Wordle and Spelling Bee took up about half an hour of the morning, then I started messing about with a bit of software I’d downloaded. It’s called SyncTime and I’ve got the ‘Lite’ version which is another way of saying ‘Free’ version. I have lots of tutorial videos, mainly dance related on two different computers and I want to synchronise them, but hadn’t really looked into solutions for the problem until recently. SyncTime seemed to be just what I was looking for, but it’s especially ‘Lite’ on explanations. I spent most of the morning trying to work out what was happening. Now I have a better idea of what I’m getting myself into, I don’t think SyncTime is the solution. More investigation (or time wasting) required. I’m sure Scamp would agree with the bracketed description.

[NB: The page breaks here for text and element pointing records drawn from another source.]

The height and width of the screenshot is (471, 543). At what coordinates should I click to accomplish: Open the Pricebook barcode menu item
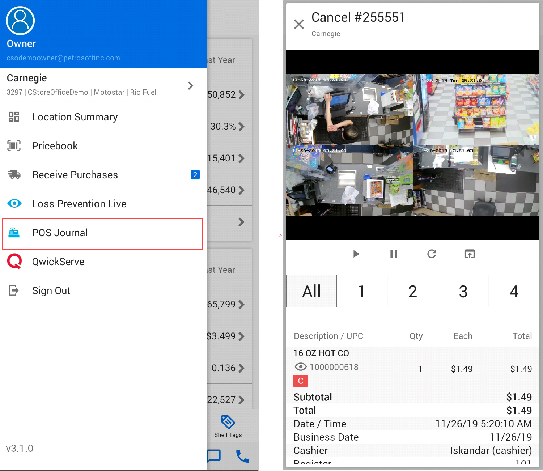[x=14, y=146]
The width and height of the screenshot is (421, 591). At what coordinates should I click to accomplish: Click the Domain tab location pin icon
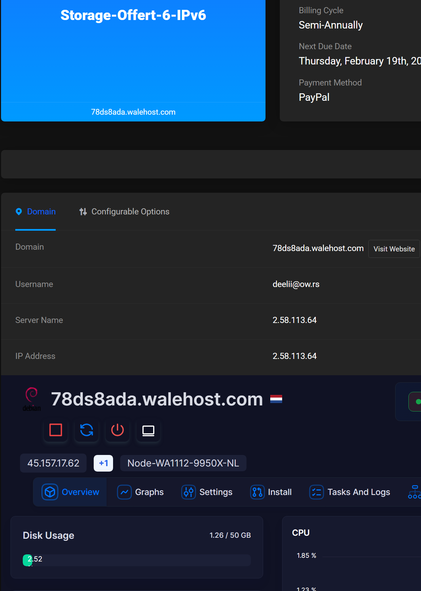[x=19, y=212]
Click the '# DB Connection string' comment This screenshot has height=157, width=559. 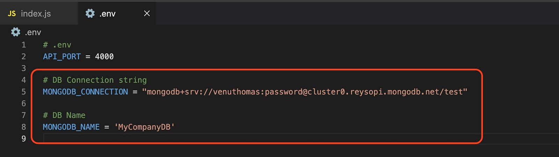pos(95,80)
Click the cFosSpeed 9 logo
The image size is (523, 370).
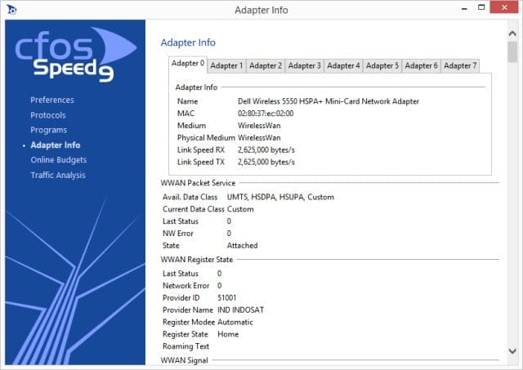coord(76,55)
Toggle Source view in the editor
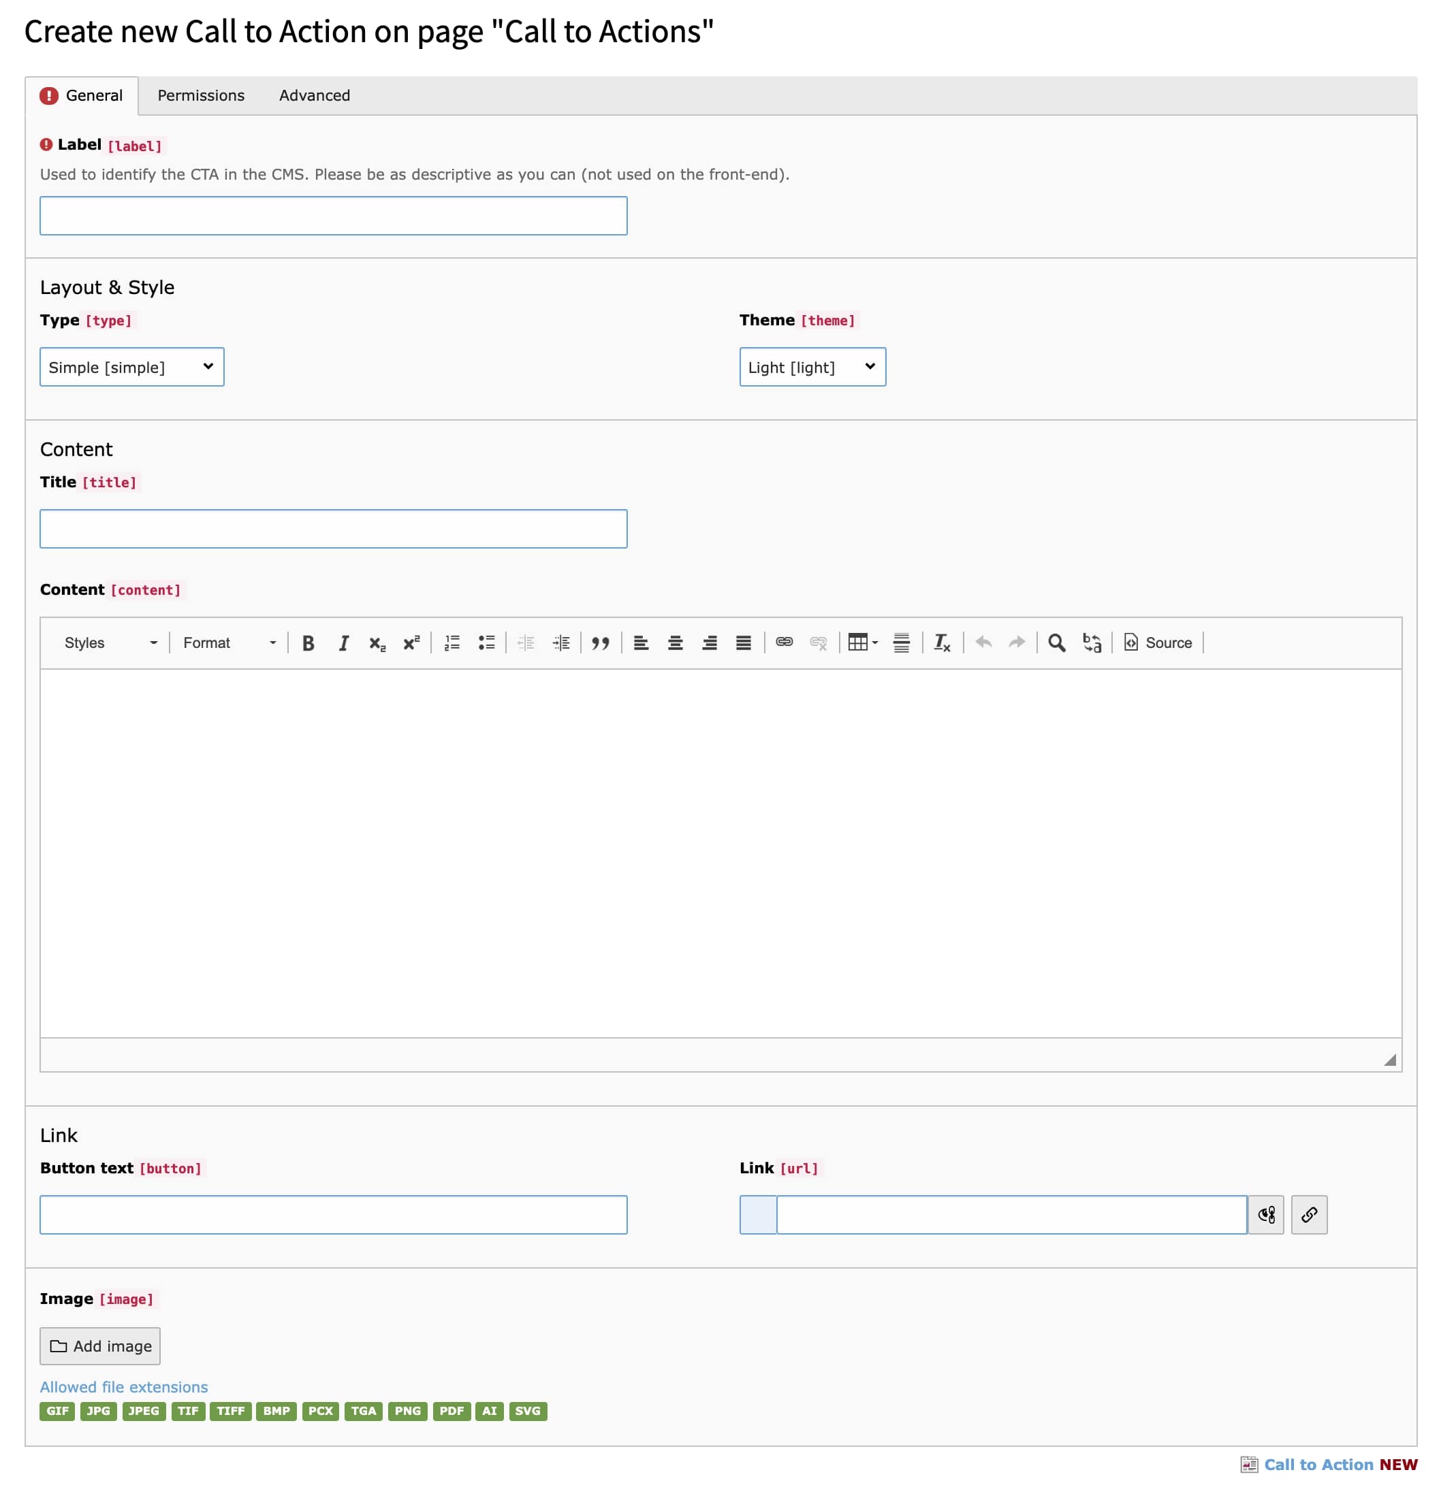This screenshot has height=1500, width=1441. tap(1158, 643)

Lunch was soup and then we went out to ‘get the messages’. Just a 15min walk to the shops, but it breaks up the day. On the way back I took a detour to St Mo’s and Scamp walked home after she eventually got across the road. There is work being done on one of the dual carriageways just now and that means the traffic on the other roads in the town is a lot heavier than normal. Crossing the road becomes a dangerous pastime, because everyone is in a hurry, pedestrians included.

There wasn’t much to see in St Mo’s and although I did get a couple of shots, I wasn’t really impressed with them. They filled a space and that was all you could say about them. I really think that the 365 as it was is coming to an end. I know I’ve said it before, but it’s becoming truer every year. It keeps getting more difficult to find fresh subjects to tackle. That doesn’t mean the blog will be closing. It’s a pain too, but if I have a dull day I just write wee stories like this one!

After I’d shortlisted two photos and processed them, I went out into the garden to pot up three different basil pots. The first was a new one we bought in Lidl yesterday and it was seriously pot bound. The second was a pot of basil we got in Tesco and had on the kitchen windowsill for too long. I think the poor plant had exhausted all the nutrients in the soil. It too was pot bound. The third was a wee pot I’d grown from seed, but it wasn’t making much ground. There were about ten separate seedlings in the pot, but all clumped together. They were separated and planted into new soil then dumped in the birdbath to soak up some rainwater. The other two were just transplanted into bigger pots to give their roots some elbow room and then they too were given a soak in the birdbath. I left them for about half an hour before I brought them in to the kitchen again. I hope the new compost gives them some energy.

On the subject of plants, Hazy. ‘Nelly’ is definitely splitting. I’ll try to remember to send you a photograph of her tomorrow. Looking very healthy!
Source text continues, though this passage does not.